Sadly, the second wave feminist movement that Friedan helped launch did not fully humanize females in America. It made a lot of progress (Thank you, Title IX and hello Vice President Harris!), but it still looks like a penis-centered culture. At least American Ninja Warrior puts the the top two female contestants through to the finals. We can find plenty of reasons to find cracks in patriarchy. (I’ll credit Nancy Pelosi for keeping Trump’s nuts in a vice grip and the daughters of NFL fans for prioritizing Beyoncés BLM anthems over Go Daddy commercials and cheerleaders in halter tops.) We can see progress all around us (if we turn blind eye to the epidemic of rape in the country), but there are still people who want to make America “Father Knows Best” again.

We can talk about this on a societal level (RBG was right. We’ve had generations of all-male Supreme Courts. When do we get an all-female Supreme Court?) But this is about the personal journey of men stepping away from the destructive (including to men) effects of patriarchy.
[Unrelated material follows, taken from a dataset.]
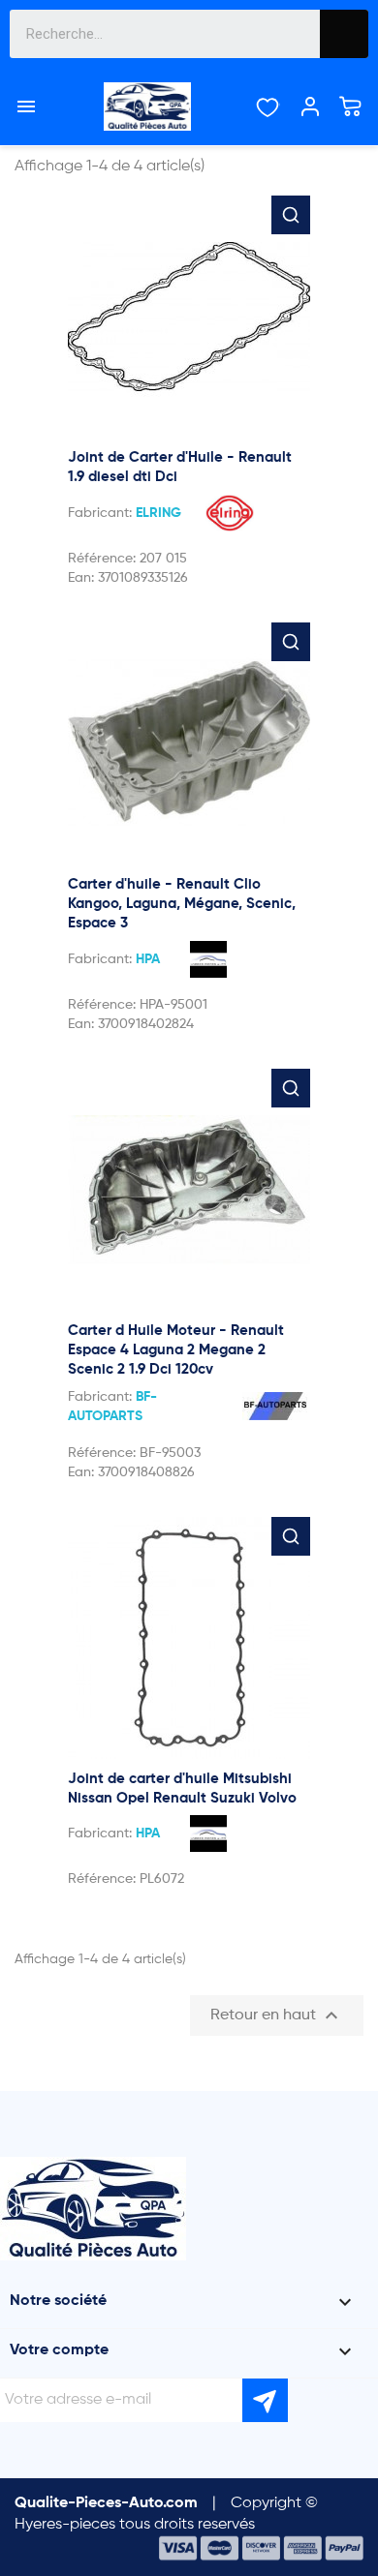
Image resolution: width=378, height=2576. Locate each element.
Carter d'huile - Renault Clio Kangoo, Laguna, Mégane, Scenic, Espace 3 (182, 903)
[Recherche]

More than that, this about me learning how to love my wife.

If patriarchy, on a macro-level, is about centering men’s voice and minds in society, on a personal level it’s about doing the same Goddamn thing in our relationships. Hi ladies, welcome to my world. Can you make me a sandwich? Feminist Dorothy E. Smith has written how women are given control of the “domestic sphere” so men can have pretty much everything else on earth. And that can include the space in a relationship.

Now, to be clear, I have claimed feminism as a core value in my life since the 1980s and proudly left my job to become a stay-at-home dad, inspired by my favorite househusband John Lennon. I can thrill you with stories of escorting women into abortion clinics past the screaming banshees of Operation Rescue and challenging students to accept that God is most likely female, but I still internalized patriarchy in the same sad way I internalized white supremacy.

That became most clear this year during long, under quarantine, conversations with my wife. Like most people, we’ve had our fair share of COVID-magnified conflicts; about money, about parenting, about who is going to wash the dishes. She was quick to point out how quickly I would go into defensive mode and try to “prove” my case, like we were on opposing debating teams. We’re on the same team! I forgot! But it became all about me and how I was somehow aggrieved.

What I should have been doing is asking questions. Why do you feel this way? What can I do to help? I should have centered her and put my amazing wife first in the discussion, but instead  I retreated into “Randyland,” wondering why she had a “well, fuck this shit” look on her face. Maybe if I slept downstairs I could comeback, refreshed with an even clearer articulation of my position, complete with PowerPoint slides. Meanwhile, my wife felt more and more alone as I plotted strategies in my head instead of re-coupling (also a term from Love Island).

This is going to sound completely basic to many people (and maybe a few men), but I have literally burned through every relationship by doing this. By making it about me. That’s not how love is supposed to work. You’re supposed to put your partner’s emotional well-being before your own, but in patriarchal America I didn’t get that role modeling, not from my father and not from Starsky & Hutch. The result was relationships crashing and burning and me thinking that I was just a “psycho-chick magnet.” If they were psycho, it was because I centered myself instead of them.

There is a parallel phenomenon here with regard to race called White Fragility. America has the handbook and is starting to figure that out. (Thanks, Robin!) It’s not about you, Karen, so stop centering yourself and start centering black voices. Maybe, we need a book called Male Fragility: Why Men Get Their Panties in a Wad.

My wife is strong as hell and sure enough doesn’t need a guy like me who doesn’t put his partner before himself. I should have gotten that lesson a long time ago. I’m not the king of my castle. But somewhere, between long, hard conversations with her and watching Baby Trump center himself instead of the nation we hired him to lead, I got it. Don’t be like Trump. Hey Donald, it’s not about you. It’s about America. She’s trying to tell you how she feels. Please listen.